■ **Instruction**
Copy the material starting at the line containing "Open Apparence via its icon" and ending at the end of the material, changing "plan" to "quote" and keeping everything else the same. Leave the pictures out.

■ **Provided records**
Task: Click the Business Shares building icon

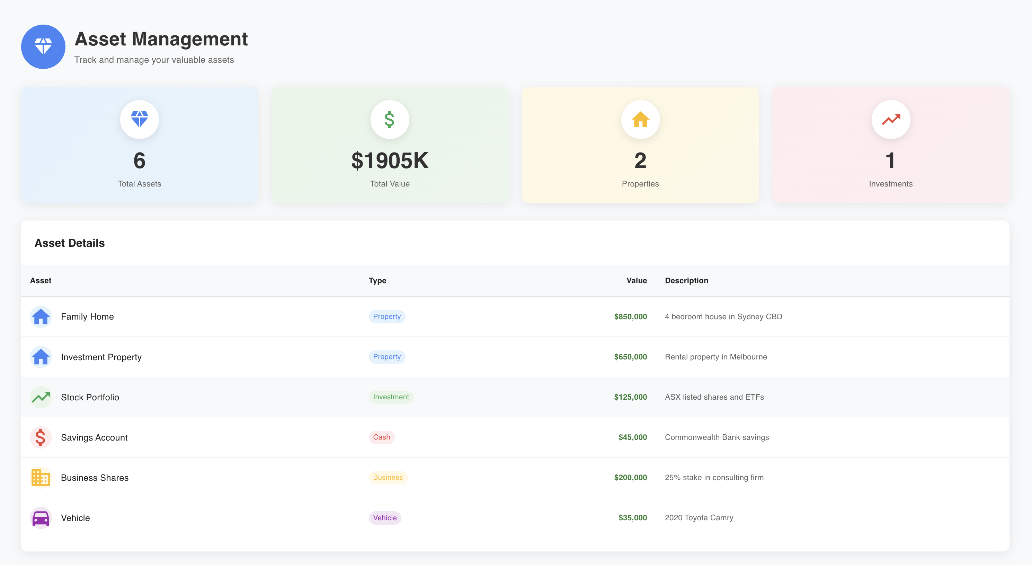Action: click(x=40, y=477)

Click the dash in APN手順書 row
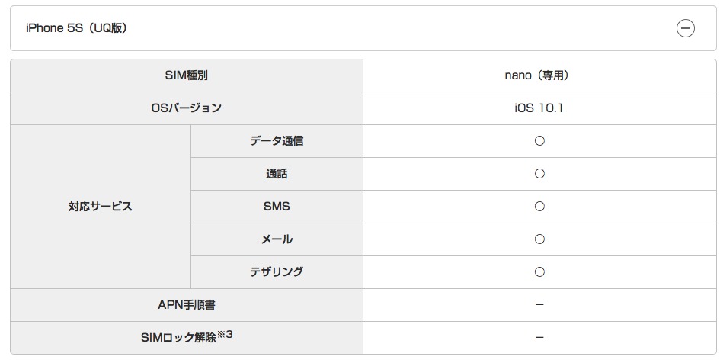coord(539,305)
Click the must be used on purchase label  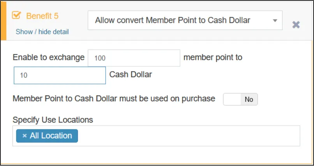(x=114, y=99)
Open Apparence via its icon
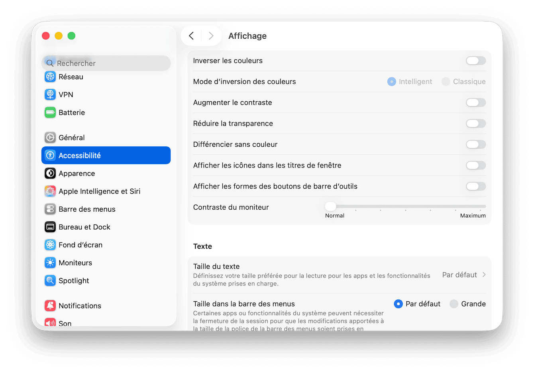Screen dimensions: 534x372 [x=50, y=173]
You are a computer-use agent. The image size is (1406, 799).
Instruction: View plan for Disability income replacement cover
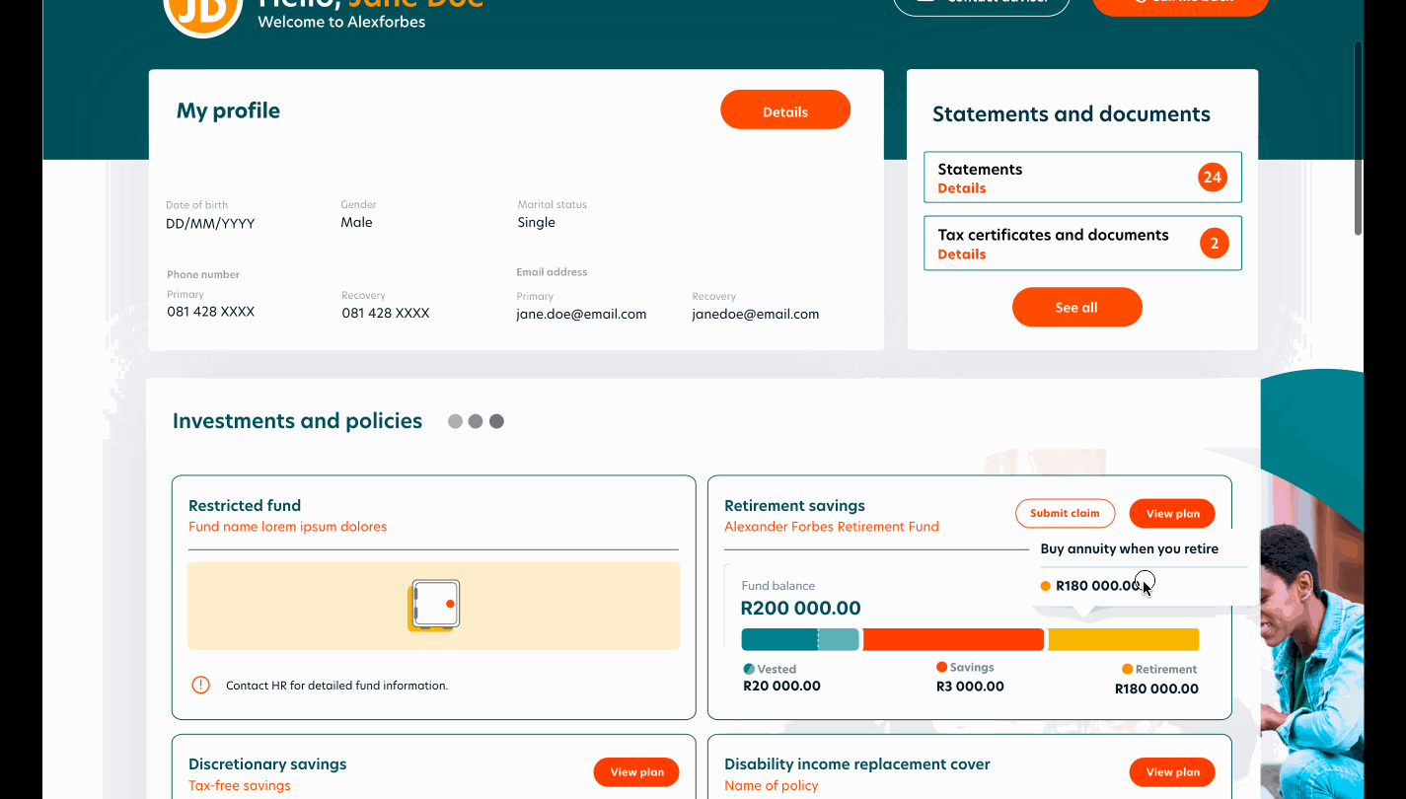click(x=1172, y=772)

■ **Complete response**
Open Apparence via its icon
Screen dimensions: 534x372 [x=50, y=173]
You are a computer-use agent. The image size is (1406, 799).
Instruction: View quote for Disability income replacement cover
click(x=1172, y=772)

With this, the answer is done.